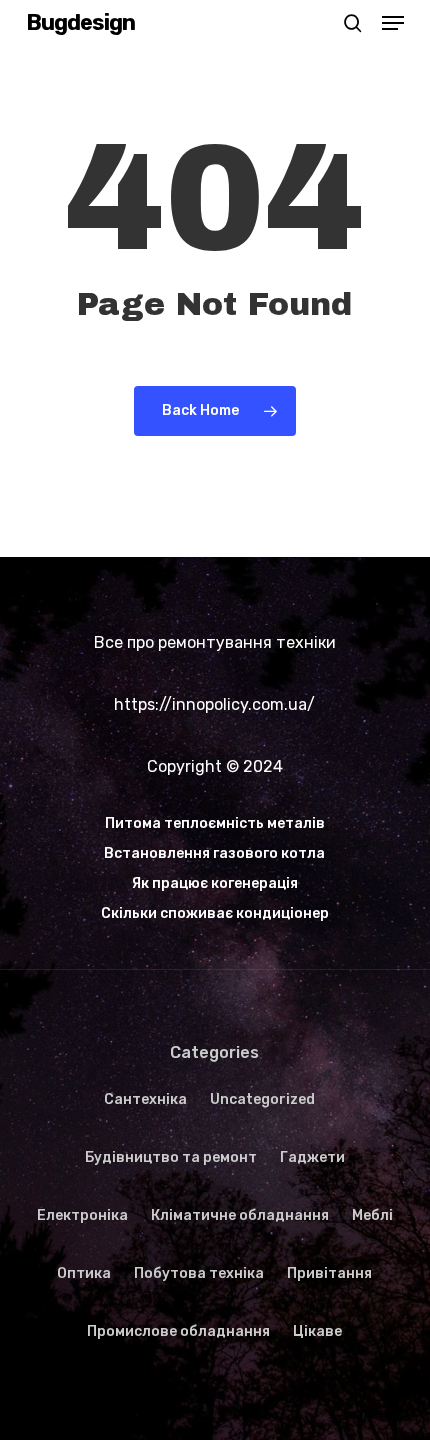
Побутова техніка (199, 1273)
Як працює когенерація (215, 883)
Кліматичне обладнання (240, 1215)
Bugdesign (80, 23)
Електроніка (82, 1215)
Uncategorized (262, 1099)
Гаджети (312, 1157)
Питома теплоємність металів (215, 823)
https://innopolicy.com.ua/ (214, 704)
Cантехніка (145, 1099)
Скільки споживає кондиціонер (215, 913)
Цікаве (317, 1331)
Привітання (329, 1273)
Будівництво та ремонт (171, 1157)
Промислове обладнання (178, 1331)
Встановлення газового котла (214, 853)
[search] (353, 23)
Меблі (372, 1215)
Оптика (84, 1273)
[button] (393, 23)
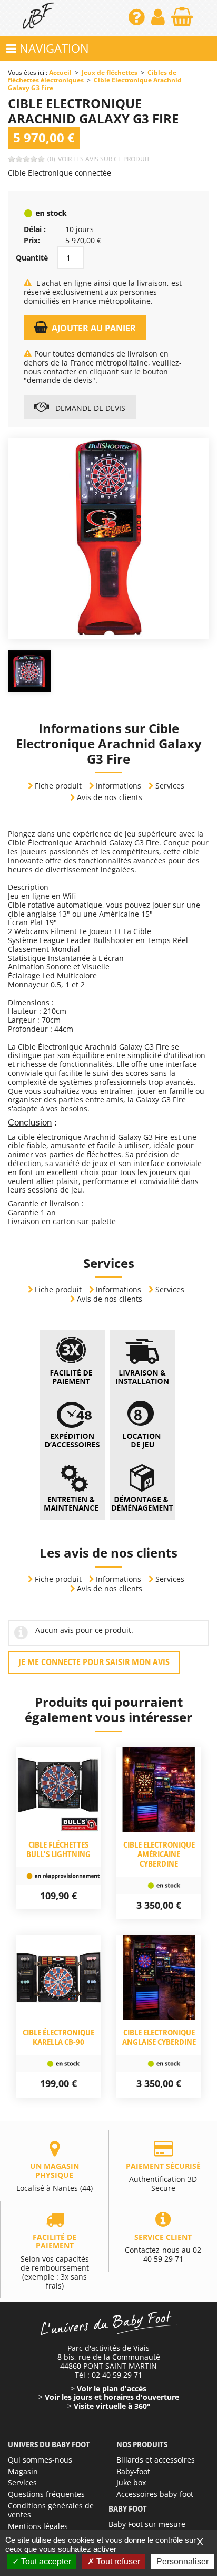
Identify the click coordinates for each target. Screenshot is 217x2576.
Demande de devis (89, 408)
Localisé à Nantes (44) (54, 2177)
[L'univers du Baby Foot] (38, 18)
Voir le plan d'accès (111, 2388)
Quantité (32, 258)
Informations (118, 786)
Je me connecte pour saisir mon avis (94, 1662)
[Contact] (138, 21)
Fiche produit (58, 786)
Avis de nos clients (109, 797)
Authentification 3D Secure (163, 2177)
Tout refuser (117, 2561)
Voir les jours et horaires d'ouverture (112, 2397)
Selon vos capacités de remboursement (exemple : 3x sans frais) (55, 2261)
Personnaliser (182, 2561)
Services (169, 786)
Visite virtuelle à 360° (112, 2406)
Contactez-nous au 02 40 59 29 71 (163, 2248)
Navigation (52, 48)
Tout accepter (45, 2561)
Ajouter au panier (94, 328)
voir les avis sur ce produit (104, 159)
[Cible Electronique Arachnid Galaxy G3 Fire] (108, 537)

_ _ _ _

Your assignment -> Within the listing above, the lines from the one with "Оптика (84, 1273)" through the one with "Personnaliser (182, 2561)" are to be given again word for word. Do not include pictures.

Task answer ->
Оптика (84, 1273)
[button] (393, 23)
Identify the click coordinates for each target. Screenshot is 217x2576.
Demande de devis (89, 408)
Localisé à Nantes (44) (54, 2177)
[L'univers du Baby Foot] (38, 18)
Voir le plan d'accès (111, 2388)
Quantité (32, 258)
Informations (118, 786)
Je me connecte pour saisir mon avis (94, 1662)
[Contact] (138, 21)
Fiche produit (58, 786)
Avis de nos clients (109, 797)
Authentification 3D Secure (163, 2177)
Tout refuser (117, 2561)
Voir les jours et horaires d'ouverture (112, 2397)
Selon vos capacités de remboursement (exemple : 3x sans frais) (55, 2261)
Personnaliser (182, 2561)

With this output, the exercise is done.